**Text extract**:
------------------------------
Same defect class as 0f8bf94: routes that ``append_event`` then
``project(conn)`` 500 once any prior event makes the full-log replay
hit a raw-INSERT handler (chat_created, container_created,
scene_opened, memory_written, meanwhile_scene_started, etc.).
Fixes the two remaining live-path callers:
- chat/web/bots.py (bot_create) — bot_authored
- chat/web/settings.py (settings_post) — you_authored
Both swap ``append_event`` + ``project`` → ``append_and_apply`` so only
the new event is applied through its registered handler. Unused
imports of ``append_event`` and ``project`` removed from each file.
The rewind path (chat/services/rewind.py) intentionally calls
``project()`` after wiping every projected table — that's the
canonical "rebuild from log against an empty DB" entry point and is
left unchanged.
Inventory of every projector handler that uses raw INSERT
(chat_created, container_created, scene_opened, memory_written,
meanwhile_scene_started, meanwhile_digest_created, edge_update) is
documented with the trade-offs of why we don't blindly switch them to
INSERT OR REPLACE — for autoincrement-id rows there is no key to match
on, and for chat_created a lossy overwrite would silently clobber
chat_state mutations from later events. The handler layer stays
correctly non-idempotent under event-sourcing semantics; the rule is
enforced at the call site.
Adds a regression test (tests/test_chat_created_non_idempotent.py)
that pins the contract: appending two chat_created events for the same
id and then ``project()``ing a second time MUST raise
``IntegrityError`` on chats.id. Any future "make it idempotent" change
must update the test, forcing a deliberate review.
Suite: 471 passed in 11.82s (was 470 + this regression test).
Report: docs/audits/2026-04-27-project-callers.md
12 KiB
Audit: project() callers and non-idempotent projector handlers
Date: 2026-04-27
Triggering incident: commit 0f8bf94 — kickoff_post 500'd with
sqlite3.IntegrityError: UNIQUE constraint failed: chats.id after a
second bot's kickoff. Root cause: the route appended events with
append_event() and then called project(conn), which replays the
entire event log. The chat_created handler in chat/state/world.py
uses raw INSERT INTO chats ... (no OR REPLACE/OR IGNORE), so on a
DB that already had a first bot's chat row, the replay re-hit that row
and raised.
This audit walks the rest of the live request paths to make sure no
other route has the same shape, and inventories every projector handler
that uses raw INSERT so the trade-offs are documented for future
hardening passes.
------------------------------
Saved data:

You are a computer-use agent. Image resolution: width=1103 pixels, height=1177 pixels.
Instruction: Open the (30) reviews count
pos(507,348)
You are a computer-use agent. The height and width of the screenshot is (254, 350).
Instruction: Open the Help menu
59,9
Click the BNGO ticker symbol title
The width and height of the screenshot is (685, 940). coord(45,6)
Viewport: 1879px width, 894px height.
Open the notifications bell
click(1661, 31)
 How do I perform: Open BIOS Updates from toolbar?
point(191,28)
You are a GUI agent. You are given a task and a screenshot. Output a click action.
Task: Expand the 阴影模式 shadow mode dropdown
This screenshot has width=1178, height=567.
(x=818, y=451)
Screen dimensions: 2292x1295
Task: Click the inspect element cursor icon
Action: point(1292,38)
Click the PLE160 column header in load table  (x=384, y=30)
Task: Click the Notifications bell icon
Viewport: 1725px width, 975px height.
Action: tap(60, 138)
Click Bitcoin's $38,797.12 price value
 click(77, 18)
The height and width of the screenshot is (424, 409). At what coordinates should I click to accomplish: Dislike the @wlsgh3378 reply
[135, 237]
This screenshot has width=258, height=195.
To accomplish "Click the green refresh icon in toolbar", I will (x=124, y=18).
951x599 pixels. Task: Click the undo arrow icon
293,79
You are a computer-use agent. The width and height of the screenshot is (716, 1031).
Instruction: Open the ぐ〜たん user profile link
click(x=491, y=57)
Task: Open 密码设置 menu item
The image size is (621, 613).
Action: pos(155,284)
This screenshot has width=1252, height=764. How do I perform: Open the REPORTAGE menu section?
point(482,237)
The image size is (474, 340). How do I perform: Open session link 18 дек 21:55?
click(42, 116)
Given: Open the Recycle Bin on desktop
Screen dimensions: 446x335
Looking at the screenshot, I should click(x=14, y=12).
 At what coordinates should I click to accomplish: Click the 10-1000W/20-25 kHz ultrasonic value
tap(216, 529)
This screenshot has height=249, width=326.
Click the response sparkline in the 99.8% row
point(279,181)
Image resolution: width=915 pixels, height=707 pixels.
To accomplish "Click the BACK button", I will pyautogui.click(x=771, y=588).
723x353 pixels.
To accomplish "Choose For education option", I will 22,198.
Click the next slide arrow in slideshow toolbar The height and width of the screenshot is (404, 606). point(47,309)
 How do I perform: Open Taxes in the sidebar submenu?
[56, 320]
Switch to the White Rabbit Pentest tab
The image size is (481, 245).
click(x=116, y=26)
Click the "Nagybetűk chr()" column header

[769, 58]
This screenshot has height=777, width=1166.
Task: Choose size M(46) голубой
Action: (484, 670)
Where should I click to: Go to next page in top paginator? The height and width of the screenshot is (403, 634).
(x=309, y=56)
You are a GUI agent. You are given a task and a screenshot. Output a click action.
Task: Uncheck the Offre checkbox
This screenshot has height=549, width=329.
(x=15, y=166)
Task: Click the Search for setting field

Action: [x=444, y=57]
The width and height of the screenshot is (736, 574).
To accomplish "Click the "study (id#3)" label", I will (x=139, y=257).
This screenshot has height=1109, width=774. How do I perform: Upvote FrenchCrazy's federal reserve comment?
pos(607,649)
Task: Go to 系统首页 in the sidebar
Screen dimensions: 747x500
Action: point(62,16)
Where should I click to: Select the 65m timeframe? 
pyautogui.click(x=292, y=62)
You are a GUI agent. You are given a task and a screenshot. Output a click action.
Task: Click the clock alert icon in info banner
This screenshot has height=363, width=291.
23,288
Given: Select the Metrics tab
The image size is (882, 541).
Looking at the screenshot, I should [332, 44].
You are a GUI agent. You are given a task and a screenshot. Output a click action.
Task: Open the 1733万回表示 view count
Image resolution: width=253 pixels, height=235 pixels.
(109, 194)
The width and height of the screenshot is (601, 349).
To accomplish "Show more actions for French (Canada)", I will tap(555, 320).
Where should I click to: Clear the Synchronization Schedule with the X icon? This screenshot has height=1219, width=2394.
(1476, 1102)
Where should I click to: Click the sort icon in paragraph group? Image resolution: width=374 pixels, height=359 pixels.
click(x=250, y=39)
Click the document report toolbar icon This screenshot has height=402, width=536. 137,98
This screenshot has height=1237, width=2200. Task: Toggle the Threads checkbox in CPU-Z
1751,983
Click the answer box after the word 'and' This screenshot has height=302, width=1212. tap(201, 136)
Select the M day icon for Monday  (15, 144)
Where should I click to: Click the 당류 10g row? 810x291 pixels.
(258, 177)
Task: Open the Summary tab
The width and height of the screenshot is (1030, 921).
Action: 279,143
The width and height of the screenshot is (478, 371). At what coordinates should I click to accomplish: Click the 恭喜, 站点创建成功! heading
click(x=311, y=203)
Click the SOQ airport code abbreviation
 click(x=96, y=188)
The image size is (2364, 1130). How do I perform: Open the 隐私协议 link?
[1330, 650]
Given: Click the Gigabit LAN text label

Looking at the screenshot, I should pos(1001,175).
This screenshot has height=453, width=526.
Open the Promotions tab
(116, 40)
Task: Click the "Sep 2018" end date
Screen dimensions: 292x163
------------------------------
**What the task asks**: Echo the commit message text word for word, everything from "that pins the" down to "a deliberate review.". The listing was taken from a separate source, not from the commit message.

**Task output**:
that pins the contract: appending two chat_created events for the same
id and then ``project()``ing a second time MUST raise
``IntegrityError`` on chats.id. Any future "make it idempotent" change
must update the test, forcing a deliberate review.